Politischer Druck und parteinahe Mobilisierung
Der links-linke Aufschrei hat scheinbar Erfolg gehabt. Denn nach einigen Schrecksekunden haben SPÖ-Vizekanzler Babler und SPÖ-Frauenministerin Holzleitner angekündigt, die eingestellte ZARA-Förderung mit je 150.000 Euro aus ihren eigenen Ressorts ersetzen zu wollen. Das Problem dabei ist nur, dass dafür eigentlich die rechtliche Basis fehlt. Bablers Ressort ist für Kunst, Kultur, öffentlichen Dienst und Sport zuständig. Nicht für Anti-Rassismus-Beratung. „Es ist offensichtlich, dass hier keine eindeutige sachliche Zuständigkeit gegeben ist, sondern vielmehr ein knallhartes parteipolitisches Interesse von Babler und seiner SPÖ“, sagt FPÖ-Generalsekretär und Heimatschutzsprecher Michael Schnedlitz dazu. Und weiter: „Besonders zynisch ist die Prioritätensetzung der Sozialdemokraten: Für Breitensport und Vereine sitzt der Gürtel in Bablers Sportministerium eng, bei den Pensionisten wird sogar gekürzt – aber für linke NGOs werden in Windeseile 300.000 Euro Steuergeld aus den ‚letzten Sofaritzen’, wie es Holzleitner selbst formulierte, zusammengekratzt.“
Stellt sich die Frage, ob es eine Anti-Rassismus-Beratungsstelle wie ZARA überhaupt braucht. Die Antwort darauf gibt Zara selbst. Auf der Homepage des Vereines ist zu lesen: „Die Begriffe Schwarz und weiß werden im vorliegenden Report durch eine alternative Schreibweise gekennzeichnet. Diese Vorgehensweise wurde gewählt, um aufzuzeigen, dass es sich hier nicht um biologische Einteilungen oder gar um reelle Hautfarben handelt, sondern um soziale Konstrukte. Bei dem Begriff Schwarz handelt es sich um eine Selbstbezeichnung, die sich auf gemeinsame Erfahrungen bezieht. Der Begriff weiß wird kursiv geschrieben, um bewusst zu machen, dass er sich auf soziale, wirtschaftliche sowie politische Privilegien von Menschen bezieht, ebenso wie auf deren machtvollere Position in der Gesellschaft. Im Sinne des sensiblen Umgangs mit Sprache verwendet ZARA das sogenannte Gendersternchen (z. B. Berater*innen). Die rassistischen Wörter N**** und M*** werden nur angedeutet, um diese bewusst nicht zu reproduzieren. ZARA achtet darauf, von Rom*nja- und Sinti*zzefeindlichkeit zu sprechen und das Z-Wort sowie seine Andeutung zu vermeiden, da beides re-traumatisierend sein kann. Der Begriff Black, Indigenous and People of Colour (BIPoC) ist eine Selbstbezeichnung von Menschen, die Rassismus erfahren.“
Ideologische Grundlagen und umstrittene Selbstdefinition
Mit diesen Aussagen betreibt die angebliche Rassismus-Bekämpfungsstelle nichts anderes als blanken Rassismus. Sie diskriminiert Weiße, indem sie das Wort klein und kursiv schreibt. Auch die Behauptung, dass es sich bei Weißen nur um ein soziales Konstrukt handelt, das noch dazu privilegiert sein soll, ist mehr als absurd – und rassistisch. Diese Einstellung der eigenen autochthonen Bevölkerung gegenüber entspricht aber genau der eingeschränkten Denkweise dieser NGO. Inländer böse – Ausländer gut.

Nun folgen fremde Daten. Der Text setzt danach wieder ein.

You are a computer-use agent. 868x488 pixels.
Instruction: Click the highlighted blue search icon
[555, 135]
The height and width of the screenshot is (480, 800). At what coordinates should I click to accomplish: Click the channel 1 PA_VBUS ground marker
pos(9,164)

Die Realität sieht jedoch gänzlich anders aus. So wurden im vergangenen Jahr 41 Ausländer wegen Mordes verurteilt, 68 wegen Vergewaltigung, 24 wegen schweren sexuellen Missbrauchs von Unmündigen, 19 wegen sexuellen Missbrauchs von Unmündigen und 85 wegen sexueller Belästigung und öffentlicher geschlechtlicher Handlungen. Ob sich die österreichischen Opfer ob ihrer Hautfarbe dabei privilegiert gefühlt haben, enthüllt diese Statistik des Justizministeriums freilich nicht.

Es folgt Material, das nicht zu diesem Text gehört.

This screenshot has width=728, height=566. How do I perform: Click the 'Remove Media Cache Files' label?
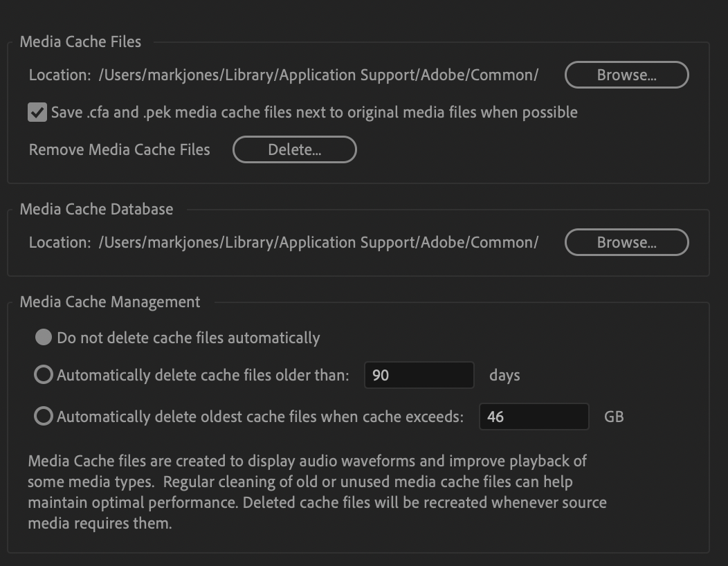118,149
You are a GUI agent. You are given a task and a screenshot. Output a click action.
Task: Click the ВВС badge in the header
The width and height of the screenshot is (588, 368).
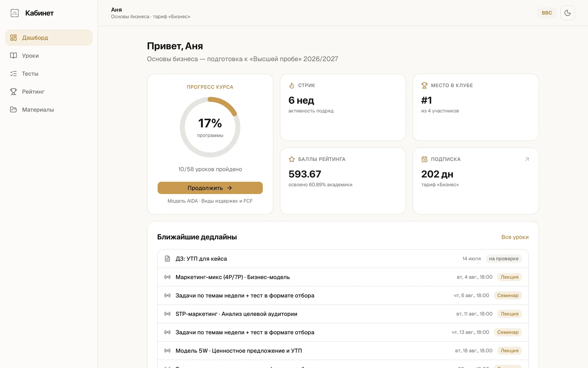click(547, 13)
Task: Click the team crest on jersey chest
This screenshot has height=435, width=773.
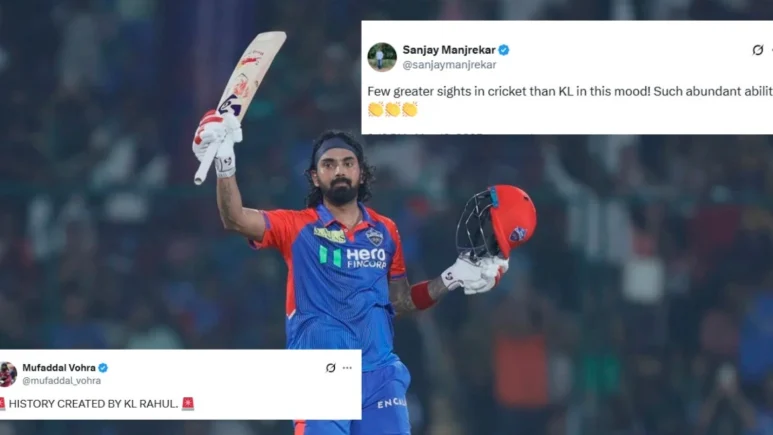Action: 374,237
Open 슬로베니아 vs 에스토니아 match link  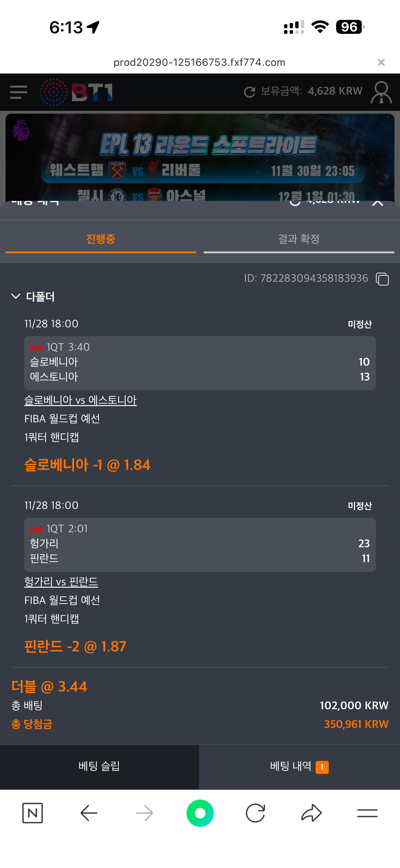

Was jedoch völlig normal bei den zahlreichen, in ähnlichen Gewässern fischenden NGOs, erkennbar ist, ist deren Täter-Opfer-Umkehr. So hat doch tatsächlich eine NGO unlängst dagegen protestiert, dass ein verurteilter Vergewaltiger unser Land verlassen muss. „Wer bei uns mordet, vergewaltigt oder raubt, hat sein Gastrecht verwirkt. Für Organisationen, die das nicht verstehen wollen und sich als Schutzschild für Kriminelle aufstellen, kann es nur eine Antwort geben: das sofortige Stoppen des staatlichen Geldhahns!“, so FPÖ-Generalsekretär Michael Schnedlitz.